北海道新幹線も僅かながら所要時分が短縮します。

現在は最速の「はやぶさ」が東京~新函館北斗間を4時間02分で結びます。最大4分短縮しますから、開業当初の目標だった4時間の壁が開業から3年を経て達成されることになります。



所要時分が短縮される背景として、青函トンネル内での最高運転速度が現在は140km/hですが、160km/hに引き上げることで東京⇔新函館北斗間を結ぶ「はやぶさ」の所要時間が短縮されます。最速達列車については、現行の4時間02分から3時間58分へと4分短縮されます。

新ダイヤは以下のとおりです。


【新函館北斗➡新青森・盛岡・仙台・東京】

列車名運行時刻
はやぶさ10号新函館北斗(6:39発)➡東京(11:04着)
はやぶさ12号新函館北斗(7:38発)➡東京(12:04着)
はやぶさ16号新函館北斗(9:35発)➡東京(14:04着)
はやぶさ18号新函館北斗(10:53発)➡東京(15:04着)
はやぶさ22号新函館北斗(12:48発)➡東京(17:04着)
はやぶさ24号新函館北斗(13:39発)➡東京(18:04着)
はやぶさ26号新函館北斗(14:48発)➡東京(19:04着)
はやぶさ30号新函館北斗(16:20発)➡東京(20:32着)
はやぶさ34号新函館北斗(17:25発)➡東京(21:23着)
はやぶさ38号新函館北斗(18:40発)➡東京(23:04着)
はやぶさ96号新函館北斗(19:41発)➡仙台(23:01着)
はやて98号新函館北斗(20:43発)➡盛岡(22:48着)
はやて100号新函館北斗(21:57発)➡新青森(22:59着)






【東京・仙台・盛岡・新青森➡新函館北斗】

列車名運行時刻
はやて91号新青森(6:32発)➡新函館北斗(7:34着)
はやて93号盛岡(6:54発)➡新函館北斗(8:58着)
はやぶさ95号仙台(6:40発)➡新函館北斗(10:01着)
はやぶさ1号東京(6:32発)➡新函館北斗(10:53着)
はやぶさ5号東京(8:20発)➡新函館北斗(12:18着)
はやぶさ11号東京(9:36発)➡新函館北斗(13:34着)
はやぶさ13号東京(10:20発)➡新函館北斗(14:33着)
はやぶさ19号東京(12:20発)➡新函館北斗(16:30着)
はやぶさ21号東京(13:20発)➡新函館北斗(17:47着)
はやぶさ23号東京(14:20発)➡新函館北斗(18:28着)
はやぶさ25号東京(15:20発)➡新函館北斗(19:47着)
はやぶさ29号東京(17:20発)➡新函館北斗(21:44着)
はやぶさ33号東京(19:20発)➡新函館北斗(23:29着)



上記の通りとなります。

赤字が東京~新函館北斗間の最速「はやぶさ」、黄色枠で囲った列車がH5系充当列車です。

北海道新幹線開業前から課題とされてきた「4時間の壁」が3月のダイヤ改正で最速達列車のみ越えることになります。

「4時間の壁」とは、鉄道が航空路線に比べて優位に立つようになるあくまで基準です。
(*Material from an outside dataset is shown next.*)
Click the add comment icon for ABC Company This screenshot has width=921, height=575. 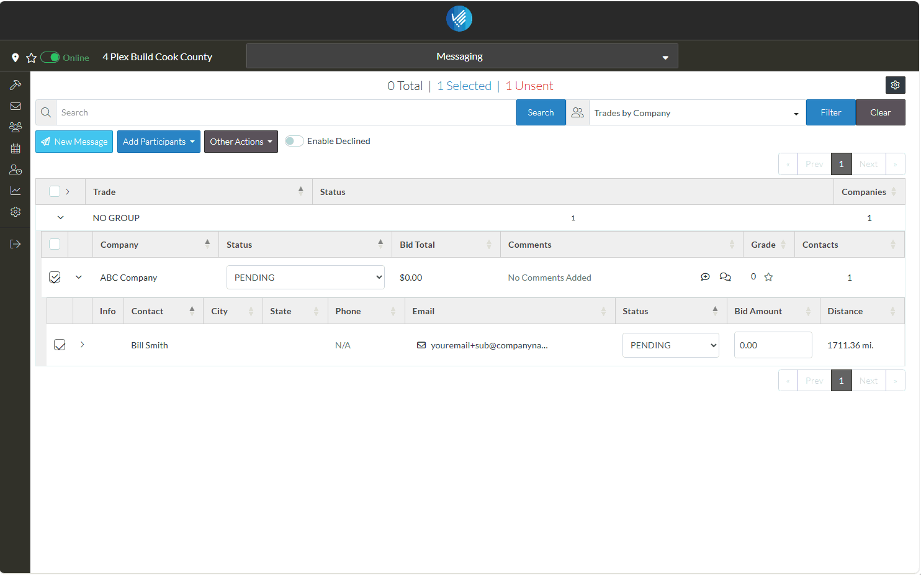705,277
東海道新幹線を例にすると、4時間以内で結ぶことができる東京⇔岡山間は新幹線が優位に立ち、東京⇔広島間では新幹線と航空機が拮抗し、東京⇔博多間になれば、航空機のシェアが多くなります。

このことから、北海道新幹線開業時も函館まで4時間の壁がを越えることを目標とされてきました。

しかし、ダイヤ上で余裕を持たせることや、青函トンネル内は在来線の貨物列車共用となることから、新幹線が高速ですれ違うと風圧でコンテナが崩れてしまう危険性があったことから、最高運転速度は「スーパー白鳥」時代と同じ140km/hに抑えられたままでした。こうした背景から、これまで開業から3年もの間、目標としてきた「4時間の壁」を越えることができませんでした。

開業から3年を経て青函トンネル内の速度を向上させることで「4時間の壁」をぶち破ることになります。

「4時間の壁」を越える列車があるとはいえ、たった4分短縮しただけで利用がそれまでよりも多く見込めるとは限りません。4時間の壁を越える列車は最速達列車の3本だけで、それ以外の東京⇔新函館北斗間を結ぶ「はやぶさ」については、4時間の壁を引き続き越えられません。3時間台の列車が設けられるとはいえ、その効果はほとんどないと管理者は予想しています。

見方を変えると、新幹線の速達効果が凄いということが理解していただけるかもしれません。例えば、以前記載したとおり・・・


・札幌~釧路間と同一の所要時間で東京から新函館北斗まで移動できる

・「オホーツク」に乗って札幌から北見に行くよりも東京から新函館北斗までの方が早く移動できる

・一部の「スーパー北斗」と所要時分がほとんど変わらずに東京から新函館北斗まで移動できる



道内の特急列車は減速運転で所要時分が多くなってしまいましたが、札幌から函館や釧路と同じぐらいの移動時間で東京から函館の付近まで到達できてしまいます。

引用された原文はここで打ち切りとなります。